Tâche à réaliser: Selon le texte de la page, en quelle année Tom Vialle est-il devenu champion du monde MX2, s'il vous plaît ?

Texte de la page:
########

Tom Vialle a été sacré champion du monde MX2 hier, ça ne vous a sûrement pas échappé. Le jeune pilote KTM conclut ainsi de la meilleure manière sa dernière saison en MX2, avant un exil aux USA décidé il y a peu.
Passé de bon pilote en championnat d’Europe EMX2 en 2018 à autoritaire champion du monde MX2 en 2020, Tom Vialle a connu une ascension plus qu’éclair. Comme un footballeur qui passerait d’un honnête club de Ligue 2 au Bayern de Munich, et y marquerait but sur but jusqu’en finale de Ligue des Champions. Tout ça sans bruits et sans drames, avec l’étrange impression que cette habitude de gagner tous les week-ends n’est rien de plus que normale, tant Tom comme son entourage paraissent gérer la situation façon force tranquille.

########

Données fournies:
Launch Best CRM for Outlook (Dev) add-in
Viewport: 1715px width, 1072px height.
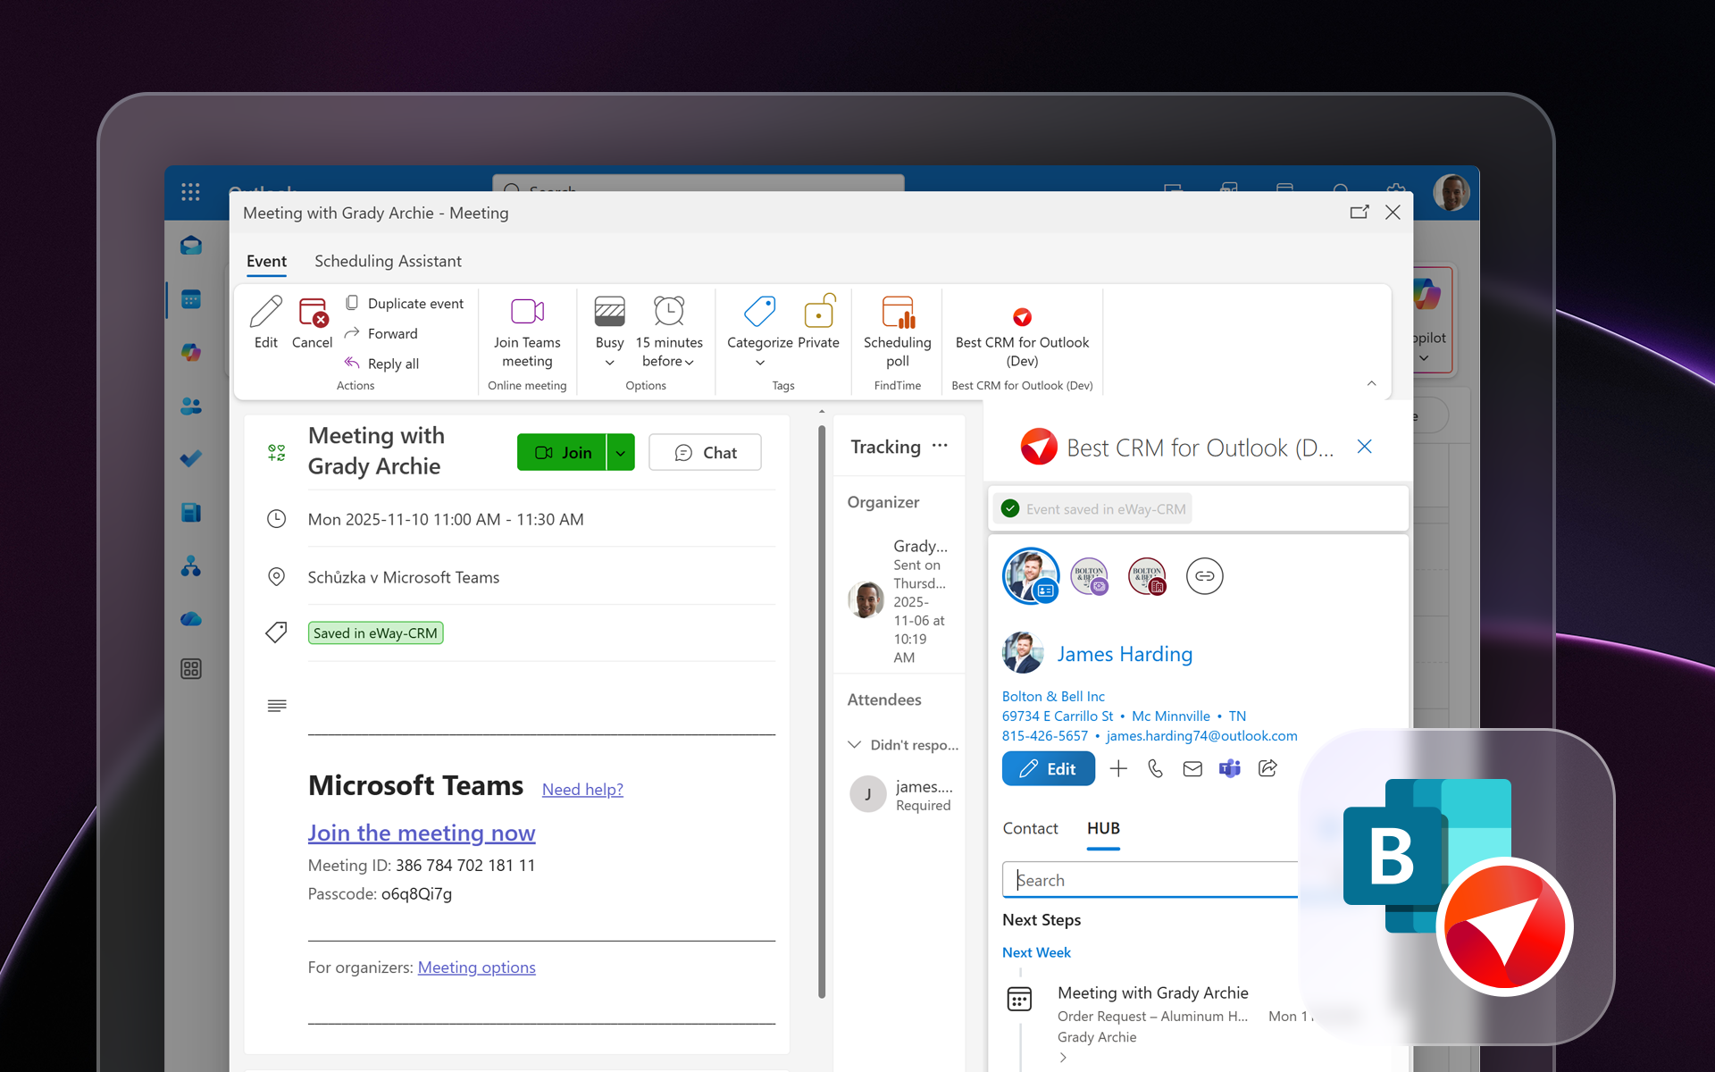pyautogui.click(x=1021, y=317)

########

Résultat final: En 2020.